# Task input:
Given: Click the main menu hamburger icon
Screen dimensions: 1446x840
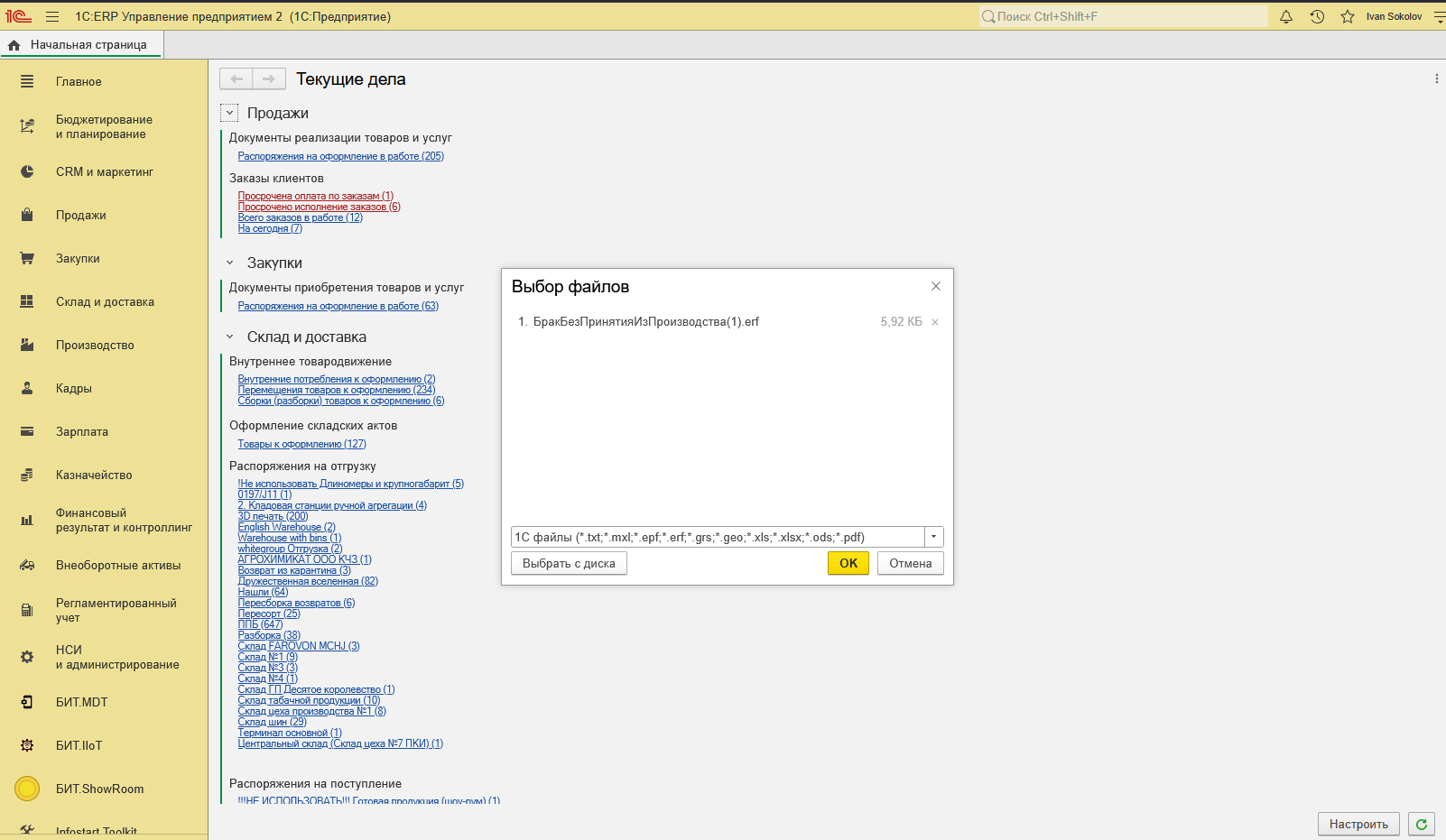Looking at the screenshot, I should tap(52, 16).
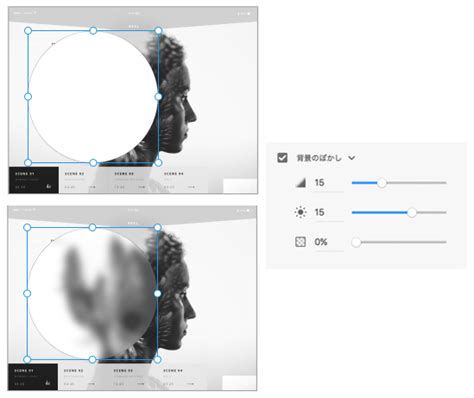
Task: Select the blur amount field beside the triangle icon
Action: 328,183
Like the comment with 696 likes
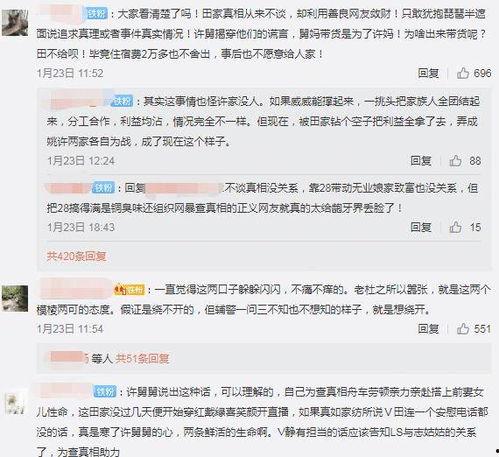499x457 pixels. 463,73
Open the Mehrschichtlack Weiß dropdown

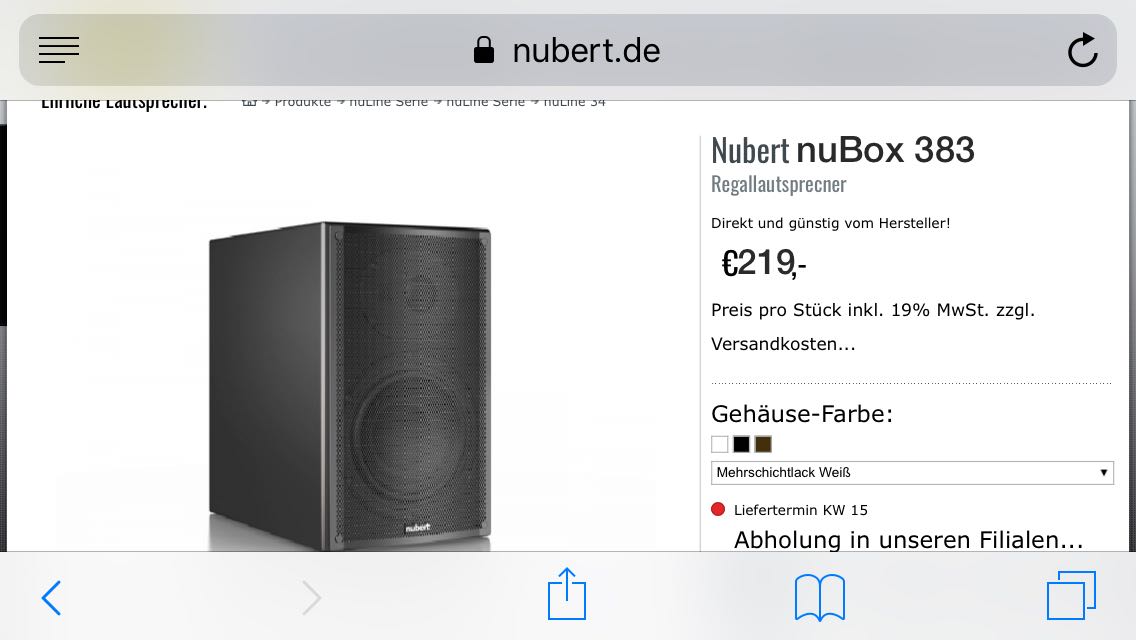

# Task directions:
Keep the pictures out of your copy, and repeat every entry above exactly.

# Answer to the problem:
Given: Click the main menu hamburger icon
Screen dimensions: 1446x840
Looking at the screenshot, I should tap(52, 16).
Task: Select the blur amount field beside the triangle icon
Action: 328,183
Like the comment with 696 likes
499x457 pixels. 463,73
Open the Mehrschichtlack Weiß dropdown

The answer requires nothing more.